Kennedy  speaking at a podium

The Miller Center and the Kennedy Institute will host an event celebrating the project today in Washington, which will be available via livestream.

The University of Virginia’s Miller Center and the Edward M. Kennedy Institute for the United States Senate today released the Edward M. Kennedy Oral History Project. The release includes 19 interviews with the late Massachusetts senator about his life and Senate career, which spanned almost five decades and 10 presidential administrations before his death in 2009. It also includes about 170 interviews with family, friends, colleagues, foreign leaders, journalists and staffers.

Transcripts of the interviews are available at millercenter.org/oralhistory/edward-kennedy and www.emkinstitute.org/resources/oral-history-miller-center.

“Teddy fervently believed that recorded interviews with those who make history enhance our understanding of it and render historical events ‘more accessible to a wider audience of individuals,’” said his widow, Victoria Reggie Kennedy, co-founder of the Edward M. Kennedy Institute and president of its board of directors. “He was convinced that the Edward M. Kennedy Oral History Project ‘would provide important new resources for scholars and the general public to learn more about the most significant legislative debates of our time.’”

Barbara Perry, director of the Kennedy Oral History Project, said, “Volumes have been written on the Kennedys, but this unprecedented project presents, in the speakers’ own voices, rich details and revealing nuances about Edward Kennedy’s remarkable life and career, as well as his impact on the nation’s politics and world affairs for nearly a half-century.
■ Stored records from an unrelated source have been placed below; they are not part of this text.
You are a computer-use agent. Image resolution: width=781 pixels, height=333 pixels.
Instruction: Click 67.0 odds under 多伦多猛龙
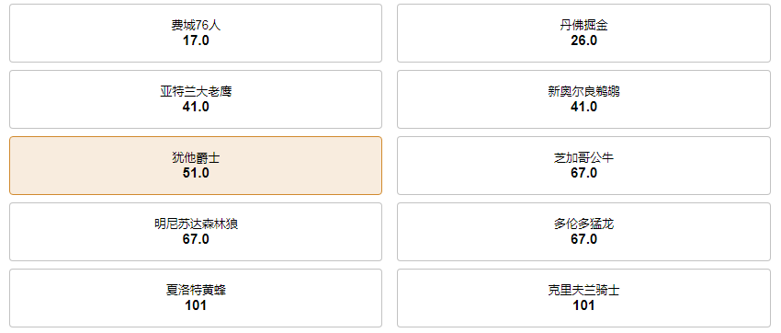[583, 240]
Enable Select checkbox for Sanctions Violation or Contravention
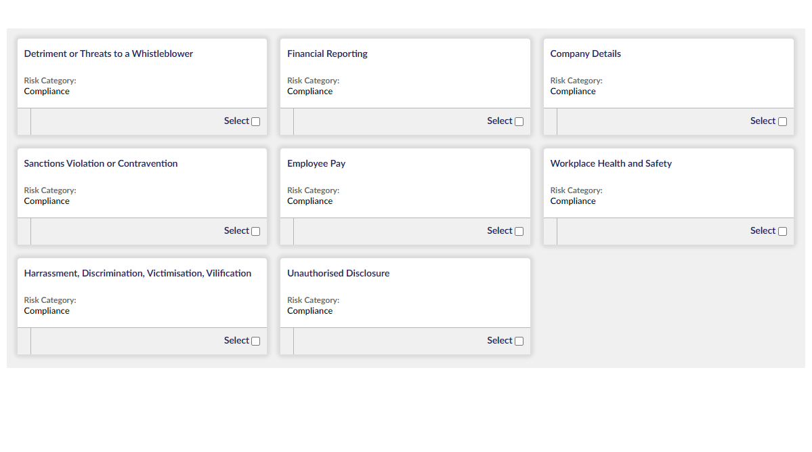 point(255,232)
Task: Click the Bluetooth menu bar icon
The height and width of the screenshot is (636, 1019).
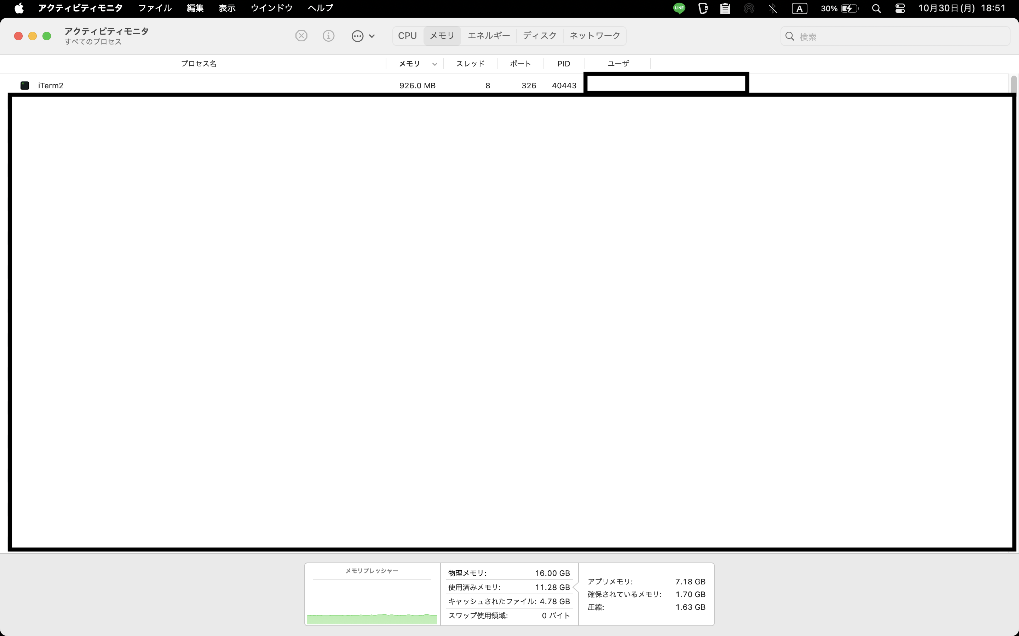Action: coord(773,8)
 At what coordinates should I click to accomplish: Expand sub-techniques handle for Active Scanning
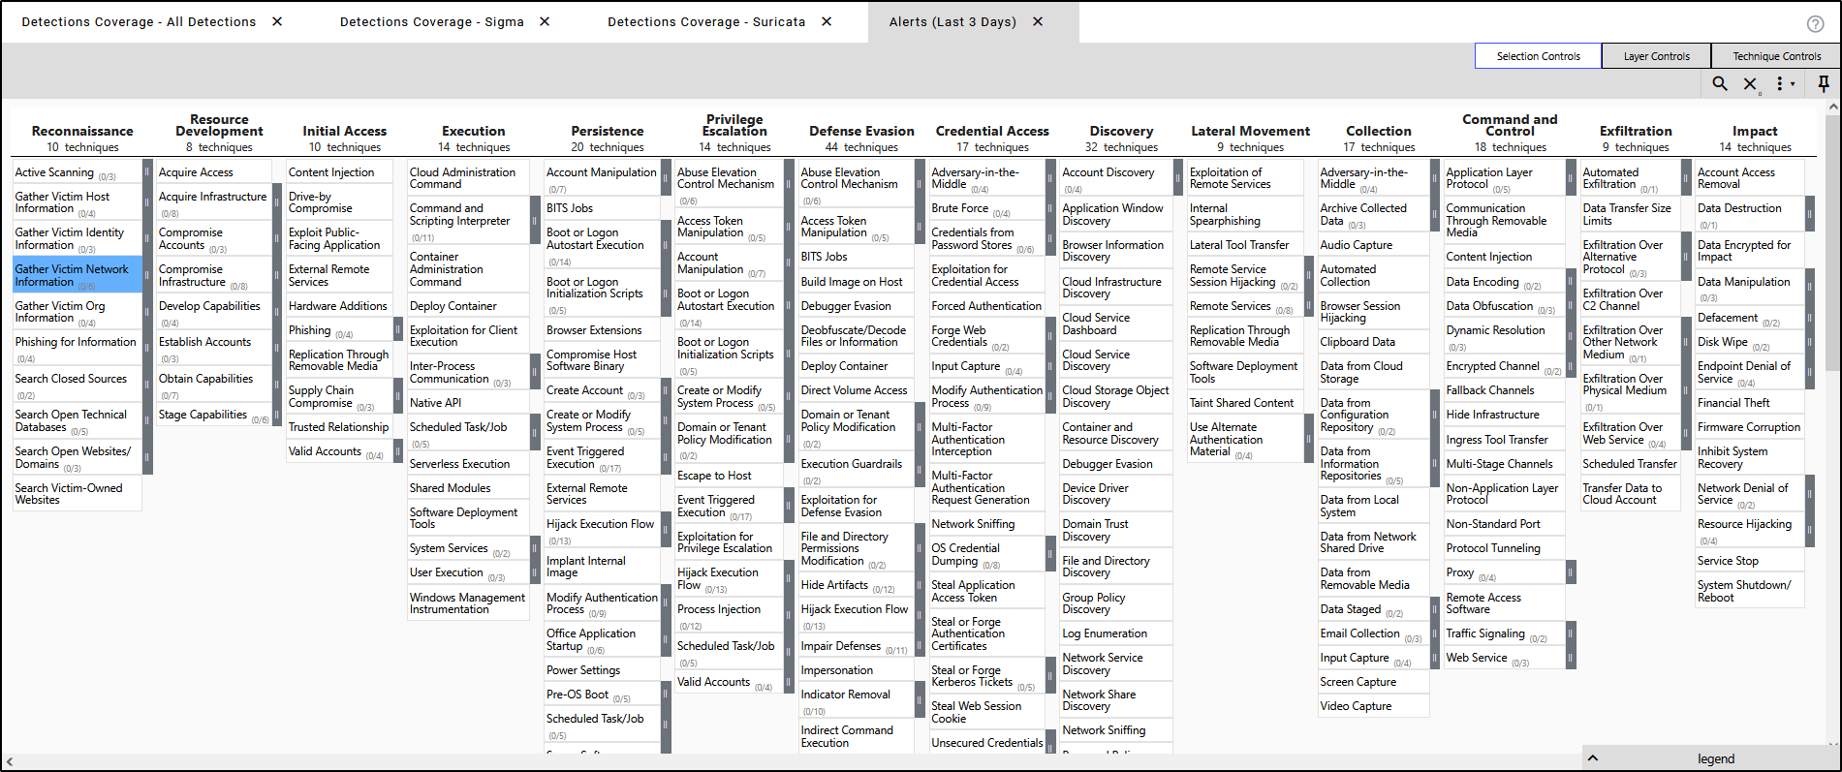pyautogui.click(x=147, y=172)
Taken as a whole, this spoken history offers a large piece of the puzzle to provide an understanding of both the senator himself and his family’s historic political dynasty.”
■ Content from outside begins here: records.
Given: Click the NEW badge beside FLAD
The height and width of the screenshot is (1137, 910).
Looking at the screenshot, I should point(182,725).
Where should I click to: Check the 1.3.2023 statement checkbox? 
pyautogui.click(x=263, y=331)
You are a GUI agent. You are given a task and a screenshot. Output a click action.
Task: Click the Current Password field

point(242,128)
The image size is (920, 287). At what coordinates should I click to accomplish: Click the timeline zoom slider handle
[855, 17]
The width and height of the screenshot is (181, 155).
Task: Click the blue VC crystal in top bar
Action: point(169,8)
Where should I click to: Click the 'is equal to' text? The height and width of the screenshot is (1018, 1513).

The Kennedy Oral History Project, launched in 2004, contains interviews with Kennedy -- a 1959 graduate of U.Va.'s School of Law -- that cover a broad range of topics, including his pre-Senate years, relationship with his brothers, political style, Senate and presidential campaigns, rise in the Senate, public causes and legacy.

In addition to interviews with Kennedy, scholars interviewed others who knew him throughout his life. Interviewees whose transcripts are being released include Sinn Fein President Gerry Adams; U.S. Supreme Court Justice Stephen Breyer; former Democratic presidential candidate Michael Dukakis; Secretary of State John Kerry; U.S. Sen. John McCain; former Vice President Walter Mondale; House Minority Leader Nancy Pelosi; Theodore Sorensen, speechwriter for President John F. Kennedy; and many others.
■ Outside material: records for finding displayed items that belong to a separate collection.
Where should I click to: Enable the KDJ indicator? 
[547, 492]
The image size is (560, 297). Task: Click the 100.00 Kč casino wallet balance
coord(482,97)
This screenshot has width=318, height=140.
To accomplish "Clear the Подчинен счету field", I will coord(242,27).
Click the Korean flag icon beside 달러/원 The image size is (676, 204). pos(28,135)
This afternoon, former colleagues, staffers and historians will gather in Washington, D.C. for an event celebrating the project and recognizing Kennedy’s commitment to civil rights throughout his career.

Victoria Reggie Kennedy will deliver welcome remarks. Historian Michael Beschloss will deliver an address, and PBS “NewsHour” co-anchor Judy Woodruff will moderate a panel discussion on Kennedy’s work on civil rights. Panelists include:

  • Former U.S. Sen. Alan Simpson
  • Former U.S. Sen. Chris Dodd
  • U.S. Rep. John Lewis
  • Margaret Spellings, former education secretary, president of the George W. Bush Presidential Center
  • Barbara Perry, director of the Miller Center’s Kennedy Oral History Project
  • Melody Barnes, former director of the White House Domestic Policy Council, former chief counsel to Kennedy

Labor Secretary Thomas Perez, who worked for Kennedy for several years, will deliver closing remarks.

The event will be live streamed.

The Miller Center has conducted the oral histories of Presidents Jimmy Carter, Ronald Reagan and George H.W. Bush through its Presidential Oral History Program and is currently working on the oral history of George W. Bush. These interview transcripts are available at millercenter.org/oralhistory.